Face à une douleur abdominale aiguë durant votre garde, votre première mission, la plus cruciale, est d'écarter sans délai les pathologies qui engagent le pronostic vital.
Notre hantise, en tant que chirurgiens et urgentistes, est de méconnaître l'une de ces pathologies dont le retard thérapeutique conduit quasi inéluctablement au décès ou à des séquelles majeures.
Votre démarche initiale doit donc être systématique et rapide pour identifier ces urgences absolues.
Le tableau ci-dessous synthétise les urgences vitales à éliminer en priorité, leur présentation clinique la plus évocatrice et la démarche diagnostique clé à entreprendre.
Les premiers diagnostics (la rupture d'anévrisme de l'aorte abdominale (AAA), la grossesse extra-utérine (GEU) rompue et la rupture splénique), partagent une triade clinique classique : Choc Hémorragique d'origine Abdominale
1. Douleur brutale et intense, transfixiante pour l'AAA, pelvienne ou diffuse pour la GEU, dans l'hypocondre gauche pour la rate.
2. Signes de choc hypovolémique : pâleur extrême, tachycardie, hypotension artérielle, marbrures.

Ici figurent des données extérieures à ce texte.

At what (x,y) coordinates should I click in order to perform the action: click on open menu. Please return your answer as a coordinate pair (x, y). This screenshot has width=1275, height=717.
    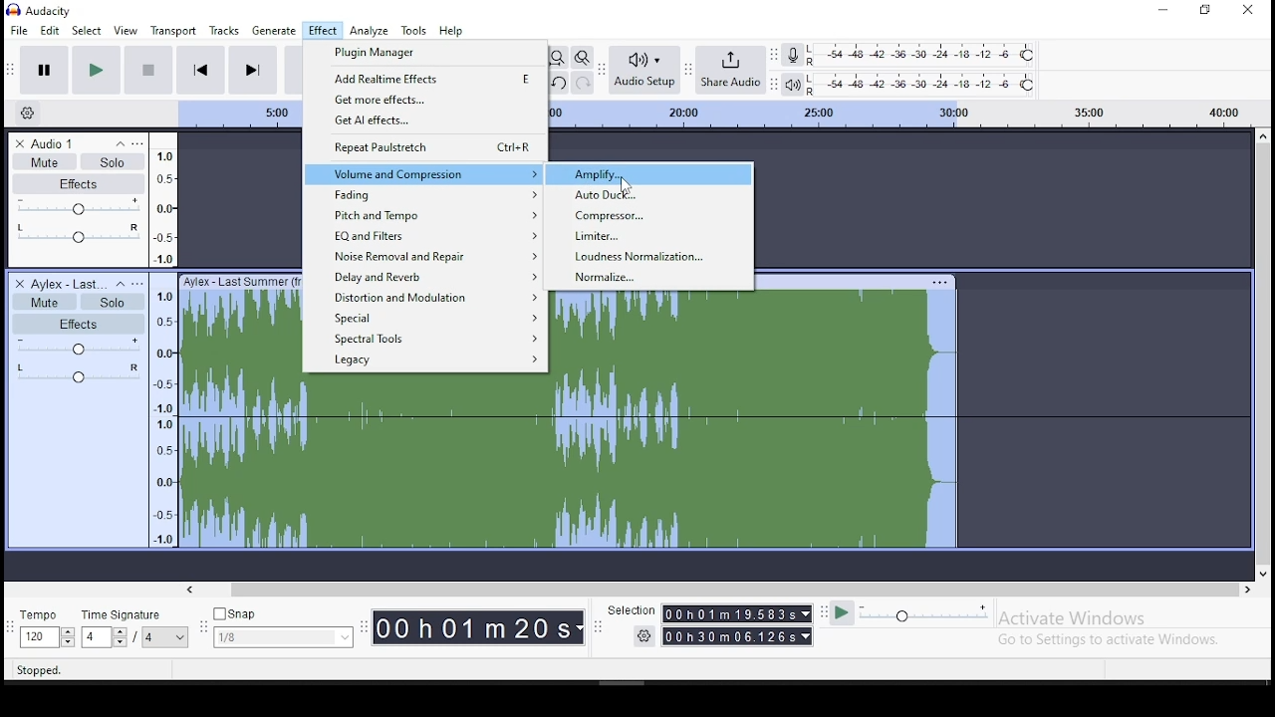
    Looking at the image, I should click on (139, 141).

3. Défense abdominale liée à l'hémopéritoine.
Après avoir éliminé une urgence vitale, la démarche consiste à s'orienter vers les diagnostics digestifs les plus fréquents.
La topographie de la douleur est ici un guide essentiel, bien qu'il faille se garder de conclusions hâtives.
L'objectif est de poser un diagnostic précis pour guider la thérapeutique, qui peut être médicale (antibiothérapie), endoscopique (sphinctérotomie) ou chirurgicale (appendicectomie, colectomie).
La topographie de la douleur devient alors notre principal guide pour affiner le diagnostic différentiel.
L'appendicite aiguë reste l'urgence chirurgicale abdominale la plus fréquente. Le tableau clinique classique associe une douleur initialement épigastrique ou péri-ombilicale migrant en quelques heures vers la fosse iliaque droite (FID), une anorexie, des nausées, une fièvre modérée (autour de 38,5°C) et une douleur provoquée élective au point de MacBurney.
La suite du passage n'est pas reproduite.